Nada es tan humano como preservar ritos caducos, por seguridad, superstición o simple nostalgia. Aunque ahora, sin el toque de queda, volver del periódico a casa sea de nuevo tan entretenido como participar en la NASCAR, el salvoconducto sigue ahí, impreso y resguardado en la guantera, en homenaje a aquellos meses de pandemia cruzando a medianoche una València desértica y solitaria. En las horas previas del Italia-España rescaté de otra guantera, la memoria, un puñado de obsesiones estadísticas y de intangibles arrugados para tratar de anticipar inútilmente el destino de la semifinal. El duelo de 1994 emitía señales potentes, como un faro. Luis Enrique contra Italia, con España vestida de blanco, contra un rival agazapado en su área. Era Wembley, pero parecía Boston. Morata y la sombra errante de Julio Salinas. Chiesa como Roberto Baggio, la Coleta Divina, que también pasó de la Fiorentina a la Juventus, la rivalidad más irracional del Calcio. Esa singularidad aumentaba exponencialmente el riesgo de que una contra de Chiesa Jr acabase, como en aquel Mundial noventero, en gol. Bingo. En caso de penaltis, la tanda de 2008 era el salvavidas. Pero en el sorteo de portería y orden de lanzamientos, Chiellini devoró la escena, empequeñeciendo el nervio gamberrillo de Jordi Alba, con la misma clase con que Tony Soprano aplacaba el ímpetu macarra de su sobrino Chris Moltisanti.

Datos de partida >>

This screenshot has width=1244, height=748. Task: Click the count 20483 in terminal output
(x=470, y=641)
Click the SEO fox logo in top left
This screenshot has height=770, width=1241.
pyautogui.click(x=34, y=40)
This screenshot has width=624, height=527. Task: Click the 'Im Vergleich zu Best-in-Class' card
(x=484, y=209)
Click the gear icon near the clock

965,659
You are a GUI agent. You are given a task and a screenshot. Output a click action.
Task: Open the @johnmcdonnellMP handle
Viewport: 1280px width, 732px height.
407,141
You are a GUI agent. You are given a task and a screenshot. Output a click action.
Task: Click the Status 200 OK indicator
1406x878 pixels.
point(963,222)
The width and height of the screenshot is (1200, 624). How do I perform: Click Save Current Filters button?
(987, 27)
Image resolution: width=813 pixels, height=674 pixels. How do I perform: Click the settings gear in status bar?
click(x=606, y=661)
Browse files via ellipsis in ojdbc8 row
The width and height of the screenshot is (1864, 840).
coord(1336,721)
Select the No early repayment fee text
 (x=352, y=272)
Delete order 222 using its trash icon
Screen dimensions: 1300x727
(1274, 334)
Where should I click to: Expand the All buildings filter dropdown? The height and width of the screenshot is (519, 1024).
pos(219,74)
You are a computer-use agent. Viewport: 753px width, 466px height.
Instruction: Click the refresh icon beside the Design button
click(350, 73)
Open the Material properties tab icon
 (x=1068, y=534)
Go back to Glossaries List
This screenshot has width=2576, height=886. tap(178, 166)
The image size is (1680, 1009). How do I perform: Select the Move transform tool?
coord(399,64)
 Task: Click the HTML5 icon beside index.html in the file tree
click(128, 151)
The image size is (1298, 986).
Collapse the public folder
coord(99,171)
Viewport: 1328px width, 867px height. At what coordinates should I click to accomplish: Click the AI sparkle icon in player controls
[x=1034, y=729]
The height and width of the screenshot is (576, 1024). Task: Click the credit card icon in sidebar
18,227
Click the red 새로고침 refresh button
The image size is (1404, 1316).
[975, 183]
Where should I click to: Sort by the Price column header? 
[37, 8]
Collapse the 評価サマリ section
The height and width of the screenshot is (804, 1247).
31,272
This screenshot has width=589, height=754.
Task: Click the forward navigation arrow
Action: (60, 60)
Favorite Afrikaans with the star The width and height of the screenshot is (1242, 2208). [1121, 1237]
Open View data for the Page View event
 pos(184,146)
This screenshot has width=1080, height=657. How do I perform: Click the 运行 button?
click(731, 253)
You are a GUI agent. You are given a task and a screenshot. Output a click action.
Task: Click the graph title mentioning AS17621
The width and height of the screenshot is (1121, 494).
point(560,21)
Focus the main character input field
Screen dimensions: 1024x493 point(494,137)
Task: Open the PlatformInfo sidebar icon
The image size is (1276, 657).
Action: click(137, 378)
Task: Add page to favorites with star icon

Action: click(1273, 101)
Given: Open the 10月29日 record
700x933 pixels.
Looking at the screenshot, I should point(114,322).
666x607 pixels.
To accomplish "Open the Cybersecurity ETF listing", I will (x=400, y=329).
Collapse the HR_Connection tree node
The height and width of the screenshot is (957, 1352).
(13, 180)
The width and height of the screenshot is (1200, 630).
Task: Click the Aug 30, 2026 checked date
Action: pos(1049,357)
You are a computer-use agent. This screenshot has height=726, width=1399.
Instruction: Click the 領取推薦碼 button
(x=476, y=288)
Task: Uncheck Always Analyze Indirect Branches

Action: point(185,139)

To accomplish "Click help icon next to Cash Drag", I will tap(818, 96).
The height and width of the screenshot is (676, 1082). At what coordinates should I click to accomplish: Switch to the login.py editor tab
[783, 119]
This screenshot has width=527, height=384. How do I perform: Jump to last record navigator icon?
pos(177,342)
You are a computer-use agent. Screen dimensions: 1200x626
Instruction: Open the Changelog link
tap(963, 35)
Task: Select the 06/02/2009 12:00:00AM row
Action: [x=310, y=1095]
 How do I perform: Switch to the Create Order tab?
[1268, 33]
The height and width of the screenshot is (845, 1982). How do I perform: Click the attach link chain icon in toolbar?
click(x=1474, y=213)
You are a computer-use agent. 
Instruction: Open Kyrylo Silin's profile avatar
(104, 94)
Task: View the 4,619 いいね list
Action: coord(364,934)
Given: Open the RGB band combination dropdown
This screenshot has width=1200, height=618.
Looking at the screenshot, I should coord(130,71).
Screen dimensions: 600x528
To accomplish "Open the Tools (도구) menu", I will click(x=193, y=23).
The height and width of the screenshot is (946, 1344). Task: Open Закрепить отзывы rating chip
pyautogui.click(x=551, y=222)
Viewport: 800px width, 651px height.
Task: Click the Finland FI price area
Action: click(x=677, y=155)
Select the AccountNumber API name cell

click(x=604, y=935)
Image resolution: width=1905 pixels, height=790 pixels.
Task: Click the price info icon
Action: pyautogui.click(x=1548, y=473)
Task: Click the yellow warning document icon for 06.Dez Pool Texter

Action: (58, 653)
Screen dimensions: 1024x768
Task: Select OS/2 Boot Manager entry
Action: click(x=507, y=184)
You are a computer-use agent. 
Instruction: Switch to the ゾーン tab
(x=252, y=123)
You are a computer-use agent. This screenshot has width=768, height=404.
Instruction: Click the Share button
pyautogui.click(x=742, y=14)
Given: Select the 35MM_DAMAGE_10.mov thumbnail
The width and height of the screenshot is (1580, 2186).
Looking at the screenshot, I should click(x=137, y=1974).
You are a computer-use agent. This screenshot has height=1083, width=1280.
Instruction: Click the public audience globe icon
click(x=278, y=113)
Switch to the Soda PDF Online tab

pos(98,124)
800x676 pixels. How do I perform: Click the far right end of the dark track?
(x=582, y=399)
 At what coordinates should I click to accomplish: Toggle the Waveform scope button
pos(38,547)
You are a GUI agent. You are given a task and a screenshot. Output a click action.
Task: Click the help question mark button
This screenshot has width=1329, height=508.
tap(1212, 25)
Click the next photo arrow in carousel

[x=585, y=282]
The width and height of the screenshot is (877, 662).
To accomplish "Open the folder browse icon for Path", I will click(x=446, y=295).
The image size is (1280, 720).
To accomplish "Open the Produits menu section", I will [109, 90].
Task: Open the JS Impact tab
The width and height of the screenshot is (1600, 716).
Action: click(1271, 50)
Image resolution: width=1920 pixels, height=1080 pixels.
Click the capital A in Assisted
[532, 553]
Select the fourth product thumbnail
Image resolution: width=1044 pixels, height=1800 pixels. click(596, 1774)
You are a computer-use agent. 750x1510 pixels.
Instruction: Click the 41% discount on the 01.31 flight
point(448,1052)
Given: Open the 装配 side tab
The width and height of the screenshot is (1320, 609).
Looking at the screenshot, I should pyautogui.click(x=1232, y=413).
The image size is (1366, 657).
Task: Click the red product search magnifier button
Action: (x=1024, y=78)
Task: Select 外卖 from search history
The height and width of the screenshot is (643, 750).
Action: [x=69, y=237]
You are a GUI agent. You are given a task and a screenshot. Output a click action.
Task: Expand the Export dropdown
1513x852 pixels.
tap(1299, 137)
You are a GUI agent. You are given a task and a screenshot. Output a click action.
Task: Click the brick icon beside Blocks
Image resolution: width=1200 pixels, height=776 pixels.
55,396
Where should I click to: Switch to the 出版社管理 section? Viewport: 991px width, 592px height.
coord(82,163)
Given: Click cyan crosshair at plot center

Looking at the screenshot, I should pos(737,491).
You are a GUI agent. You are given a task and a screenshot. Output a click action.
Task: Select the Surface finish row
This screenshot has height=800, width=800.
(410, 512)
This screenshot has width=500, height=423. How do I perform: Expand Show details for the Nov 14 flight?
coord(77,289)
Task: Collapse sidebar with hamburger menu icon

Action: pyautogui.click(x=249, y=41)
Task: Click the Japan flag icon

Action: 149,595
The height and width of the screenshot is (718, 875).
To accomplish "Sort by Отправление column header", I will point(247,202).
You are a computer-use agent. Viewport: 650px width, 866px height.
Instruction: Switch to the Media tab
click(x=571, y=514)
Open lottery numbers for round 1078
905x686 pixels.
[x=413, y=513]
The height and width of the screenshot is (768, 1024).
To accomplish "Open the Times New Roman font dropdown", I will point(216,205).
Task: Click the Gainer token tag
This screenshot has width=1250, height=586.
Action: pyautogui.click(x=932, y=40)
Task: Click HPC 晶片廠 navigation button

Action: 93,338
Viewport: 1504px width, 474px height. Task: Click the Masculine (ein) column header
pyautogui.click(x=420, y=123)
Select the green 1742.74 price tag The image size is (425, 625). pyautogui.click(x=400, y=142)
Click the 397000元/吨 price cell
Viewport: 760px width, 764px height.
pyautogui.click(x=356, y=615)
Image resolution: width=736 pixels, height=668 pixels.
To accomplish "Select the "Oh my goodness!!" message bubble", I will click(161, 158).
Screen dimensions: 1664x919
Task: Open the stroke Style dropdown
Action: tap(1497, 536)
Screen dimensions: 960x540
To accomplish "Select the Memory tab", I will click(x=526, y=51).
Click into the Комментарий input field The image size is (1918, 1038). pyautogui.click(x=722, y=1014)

Cómo resolverlo >> ¿Puedes resumir en dos oraciones el texto sobre la semifinal Italia-España?

Tu respuesta >> El salvoconducto de la pandemia sigue impreso y guardado en la guantera como homenaje a los meses de toque de queda, y en las horas previas al Italia-España se rescatan de la memoria obsesiones estadísticas para intentar anticipar la semifinal. El duelo de 1994 ofrecía paralelismos, como el de Chiesa con Roberto Baggio, y en el sorteo de portería y orden de lanzamientos Chiellini eclipsó a Jordi Alba.